The defense attorney posits that his client might have some insider information to barter with—all “hypothetical,” of course. The client eyes the prosecuting attorneys seated on the other side of the table. Deputy District Attorney Ricardo Morales (Alfred Molina) leans back, warily and wearily appraises the pair, says, “Wow me.”

I’m not sure whether Law & Order: Los Angeles (NBC, Thursdays) is wowing me yet. Incubating a clone of this New York-based franchise 3000 miles away seemed downright oxymoronic when the new series was announced. The pilot—a TMZ-masturbatory plot involving nightclubs, burglaries, a Lindsay Lohan-like actress, that actresses’ mother, and a spider web of Machiavellian manipulations—did little to allay my concerns. The tonal characteristics that have been transplanted cross-country—the iconic dun-dun chimes, the dry wisecracks, the title cards announcing specific locations, the detectives-investigate-then-attorneys-litigate structure, the so-real-it-hurts conversational gravity between cops and persons of interest—don’t quite jibe with their new, more climate surroundings. The traditional Law & Order ethos is turning the wheels of justice as thankless grunt work, utter and total drudgery carried out in a jam-packed city of vermin, near-vermin, and vermin-to-be with no love lost for cops or court attorneys. It’s harder to buy this when the backdrops are verdant, lush, sun kissed, and eye-candy stocked, and when none of the principals, with the notable exception of Molina, seem quite as jaded or exasperated as they should.

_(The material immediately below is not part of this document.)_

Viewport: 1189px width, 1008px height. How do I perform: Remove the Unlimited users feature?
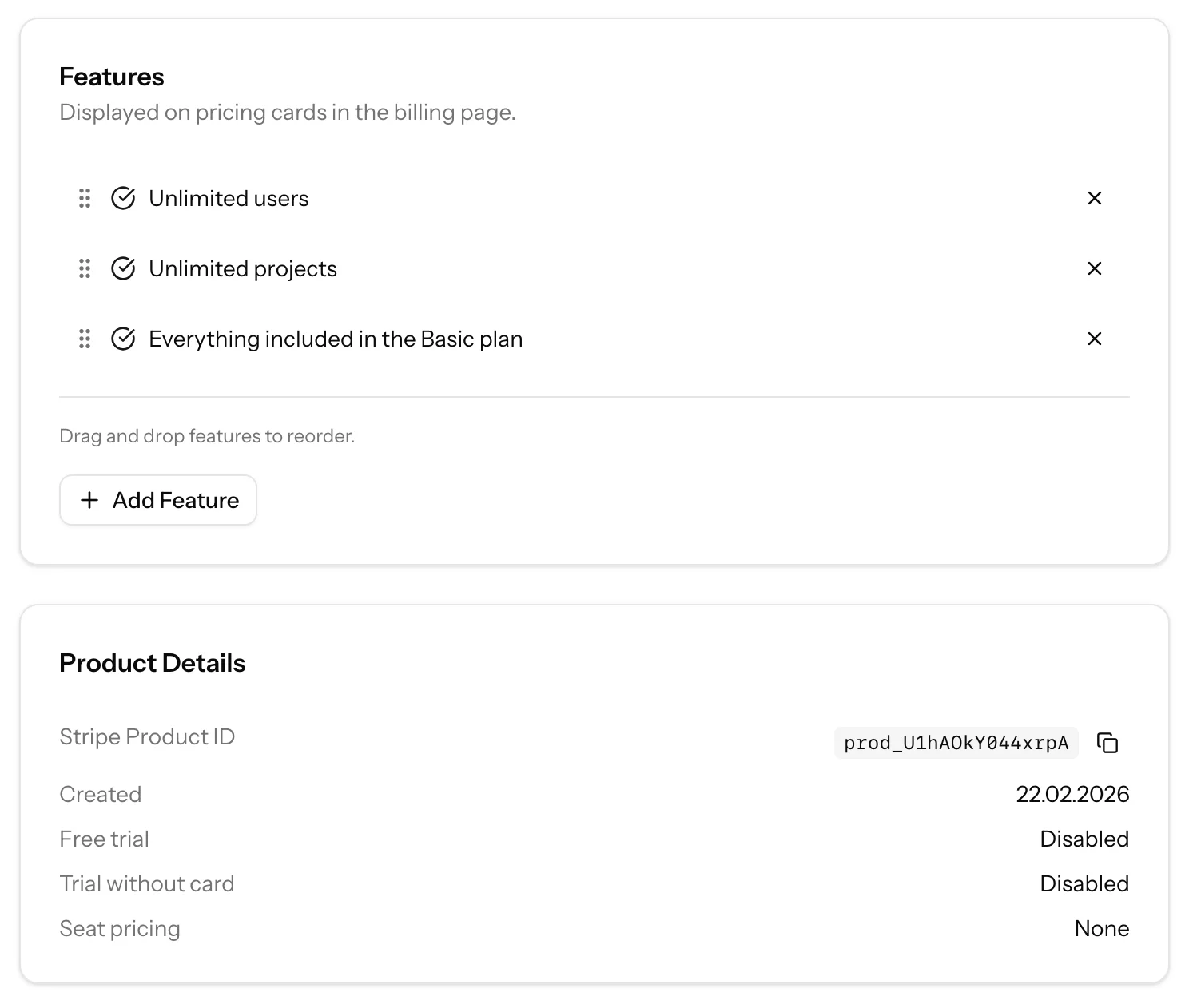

There’s promise in some regulars, though the differences between detectives Rex Winters (Skeet Ulrich) and Tomas Jaruszalski (Corey Stoll) aren’t pronounced enough yet to suggest that they’ll be the source of any intriguing drama or friction. The men appear to be the same age and equally even-tempered, though balding Jaruszalski supplies dry humor, blustery Winters a modicum of empathy. (If you blinked, you might have missed the wonderful Wanda De Jesus, who vanished from CSI: Miami early on for no apparent reason and got what amounted to a walk-on role in the Los Angeles pilot; she’s gone now, a wrinkle ironed out before anyone could notice her.) Most compelling was Molina’s complex Morales, who surprisingly revealed a great deal of himself—in very few words—while negotiating a suspect’s prison sentence. Apparently there will be alternate teams of district attorneys, a la several seasons of Law & Order: Criminal Intent, and Terence Howard will be among them.

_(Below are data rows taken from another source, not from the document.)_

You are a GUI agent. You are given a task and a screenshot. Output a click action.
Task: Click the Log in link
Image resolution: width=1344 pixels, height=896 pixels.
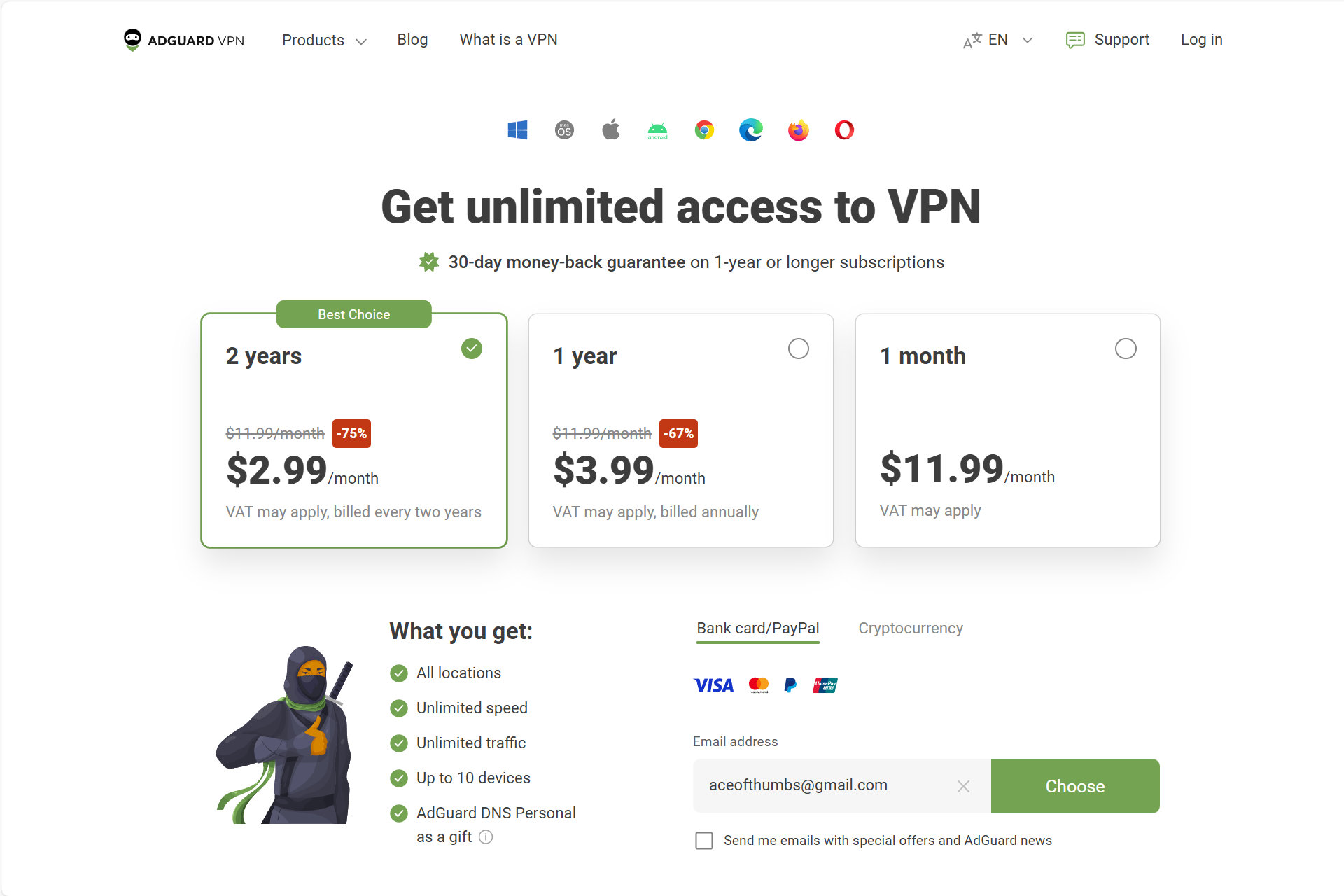click(x=1200, y=40)
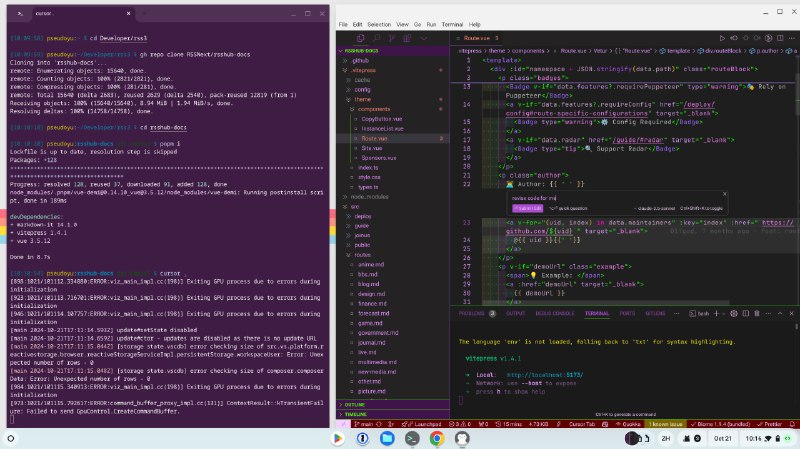The height and width of the screenshot is (449, 800).
Task: Collapse the components folder in explorer
Action: click(376, 108)
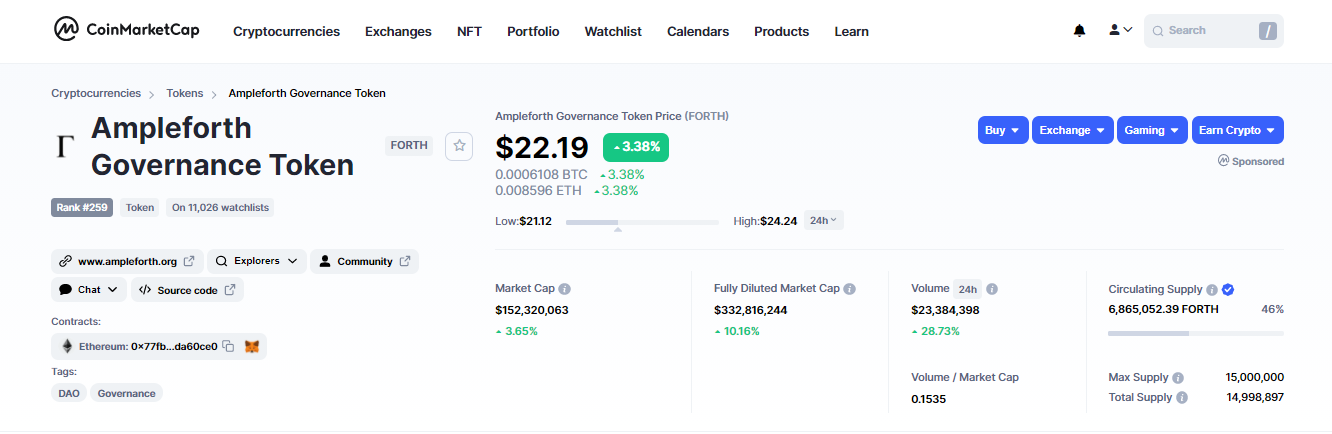Viewport: 1332px width, 434px height.
Task: Copy the Ethereum contract address
Action: [x=228, y=346]
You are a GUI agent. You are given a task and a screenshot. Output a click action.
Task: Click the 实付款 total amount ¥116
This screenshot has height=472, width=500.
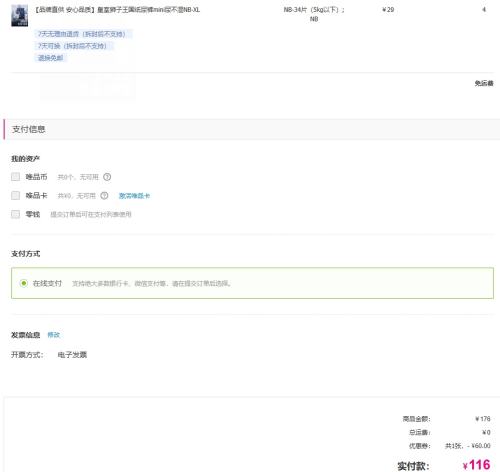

Who knows? Every television show deserves a chance to grow, to progress, to find its rhythm; L&O: L.A. may in time come into its own. But even if it does, I’ll miss the uniquely New York notes the late original series struck regularly: cheap eats purchased from food vendors during sidewalk strategy sessions between detectives, foolhardy foot chases over grimy low Manhattan rooftops, the routine donning of unsexy Eastern winter-wear, huddled masses perpetually on foot. In the L&O: L.A. pilot, Jaruszalski and Winters launch a Facebook page for a stolen, one-of-a-kind designer shirt to help nab a killer. That’s probably excellent gumshoe police work, but something precious has still been lost in translation.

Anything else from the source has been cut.